Un coup. Seulement un petit coup. C'est tout ce qui séparait Julien Trudeau d'une carte de membre de la PGA en décembre dernier aux épreuves finales de qualifications (Q-School). Mais leQuébécois installé en Arizona depuis 1991 se console. Il est maintenant membre du circuit Nationwide, la porte d'entrée de la PGA.

Le 7 décembre dernier, au club Bear Lakes de West Palm Beach, Julien Trudeau a siroté du café dans le vestiaire. Puis une bière dans le stationnement. L'attente allait être longue.

 

Grâce à un roulé de huit pieds au dernier trou, il venait de terminer le Q-School à -8. Dans cinq heures, le dernier golfeur aurait complété sa ronde. Et Trudeau saurait s'il s'était classé dans le top 25, méritant ainsi une carte de membre de la PGA.

Il a finalement terminé 26e. «Honnêtement, je n'étais pas si nerveux sur les derniers trous, raconte-t-il au téléphone de sa voix paresseuse. Je me disais que j'étais pas mal assuré de me qualifier au moins pour le Nationwide. Ça m'enlevait de la pression.»
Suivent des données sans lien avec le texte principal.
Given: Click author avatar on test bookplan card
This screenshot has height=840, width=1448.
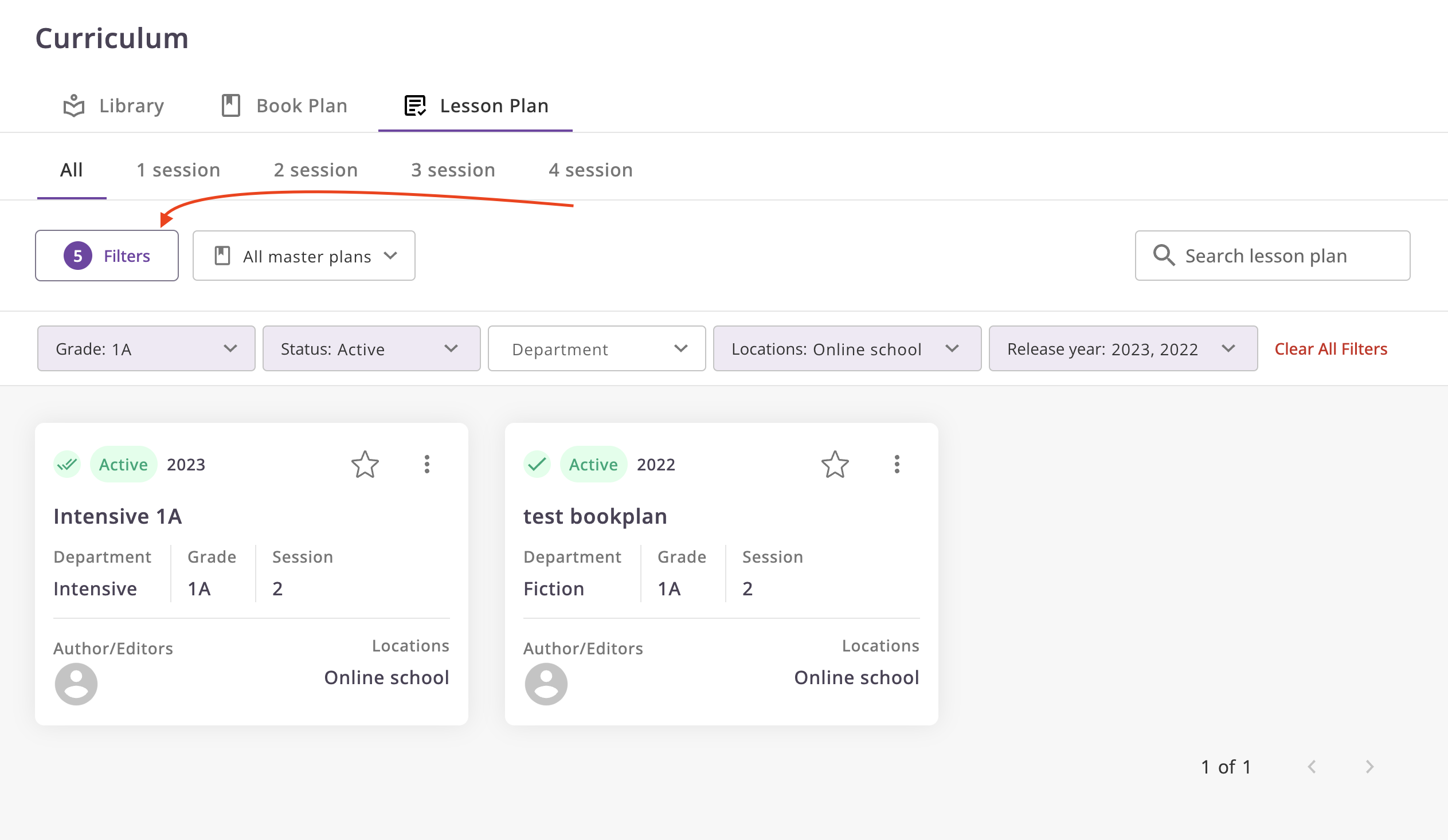Looking at the screenshot, I should tap(546, 684).
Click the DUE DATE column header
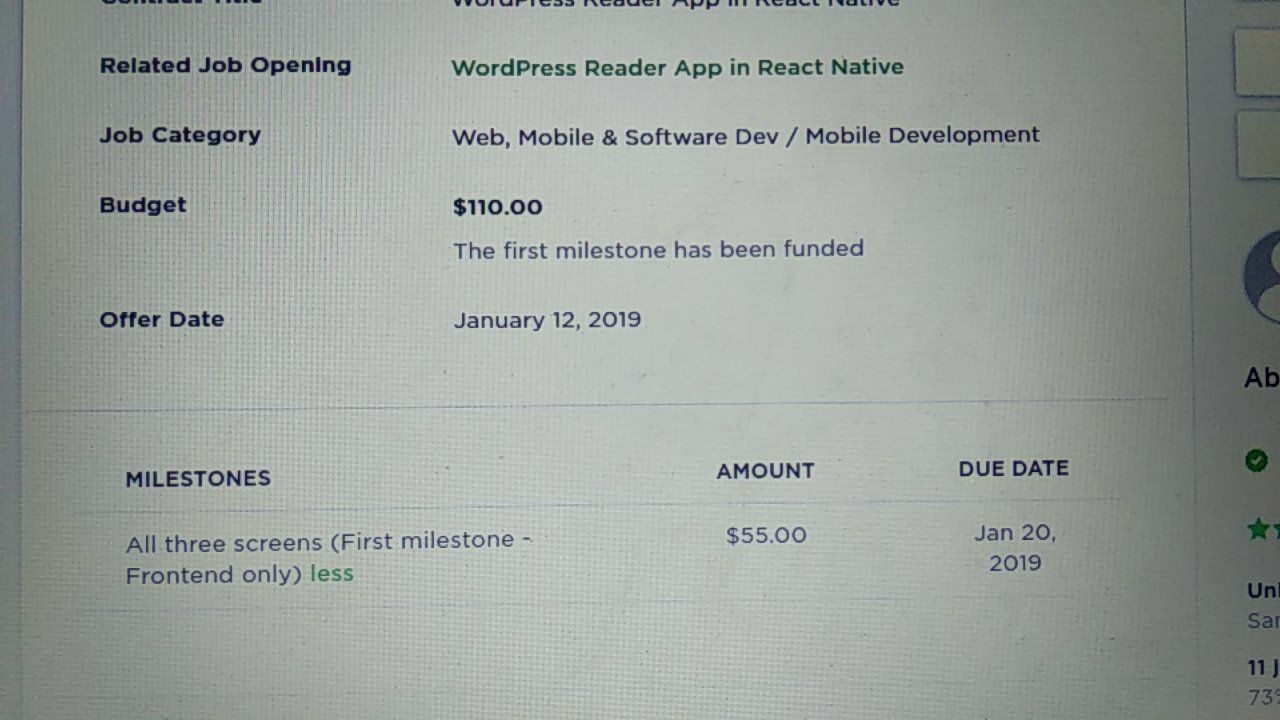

Le Q-School ressemble à un croisement entre un match de golf et une crise d'angine. Probablement le tournoi le plus stressant qui soit. Car des golfeurs au statut souvent précaire y jouent leur avenir. Par exemple, Julien Trudeau avait eu besoin de 4000$ de ses amis pour payer les frais d'inscription, de logement et de transport. Mais malgré tout, le jeune professionnel de 28 ans restait calme, ou presque. Quand il raconte nonchalamment son histoire au téléphone, on le croit. Cette tranquille assurance explique peut-être pourquoi il représente aujourd'hui la meilleure chance de voir un Québécois évoluer bientôt dans la PGA à temps plein.

La route, depuis Tempe

Si Trudeau reste plutôt méconnu au Québec, c'est parce que sa famille a quitté la province en 1991 pour s'installer en Arizona. Il avait alors 11 ans.

Après son cours secondaire dans une école publique de Scottsdale, il décroche une bourse à la Wichita State University. Il obtient un diplôme en commerce en 2003. Après quelques tournois disputés au Québec, dont une deuxième place au Championnat amateur en 2003, il devient pro en 2004.

Pas toujours facile, la vie de jeune pro. «Il y a des moments où je réalisais que mon roulé de 10 pieds, il me le fallait pour payer le loyer, se souvient-il. À l'été 2007, il ne me restait plus un sou. J'enseignais dans un club en Californie pour amasser un peu d'argent. Mais ça ne suffisait pas à payer les tournois. Deux membres m'ont alors prêté 500$ chacun pour que je joue dans le San Francisco Open. Ma deuxième place m'a donné 3000$. J'ai utilisé l'argent pour m'inscrire au tournoi suivant, où mon top 10 m'a valu 8000$. Et la semaine suivante, j'ai gagné un tournoi et un chèque de 20 000$.»

Trudeau habite à Tempe avec son frère, son seul lien quotidien avec le Québec. «On essaie de se parler en français pour garder notre langue, précise-t-il. On s'est même commandé l'option LNH sur le satellite pour regarder tous les matchs.»

Mais il a rarement le temps d'en profiter. Depuis quelques années, il vit dans ses valises et sur les autoroutes américaines. «La route ne me dérange pas, j'aime ça, raconte-t-il. En voiture, j'écoute de la musique comme du George Strait ou du Dave Matthews, je fais le vide. Ça ramène un équilibre.»

Tant mieux, car le voyagement va bientôt augmenter. Dans deux semaines commencera en Nouvelle-Zélande la saison du circuit Nationwide. Trudeau planifie de jouer la grande majorité des 29 tournois au calendrier, qui se déroulent presque tous aux États-Unis. «L'objectif est simple: finir parmi les 25 meilleurs boursiers, lance-t-il. Ça me donnerait une carte de membre de la PGA en 2011. Il faut juste que je me concentre sur mon jeu. Les autres gros noms, je sais que je peux les battre. J'en ai battu pas mal en décembre dernier.»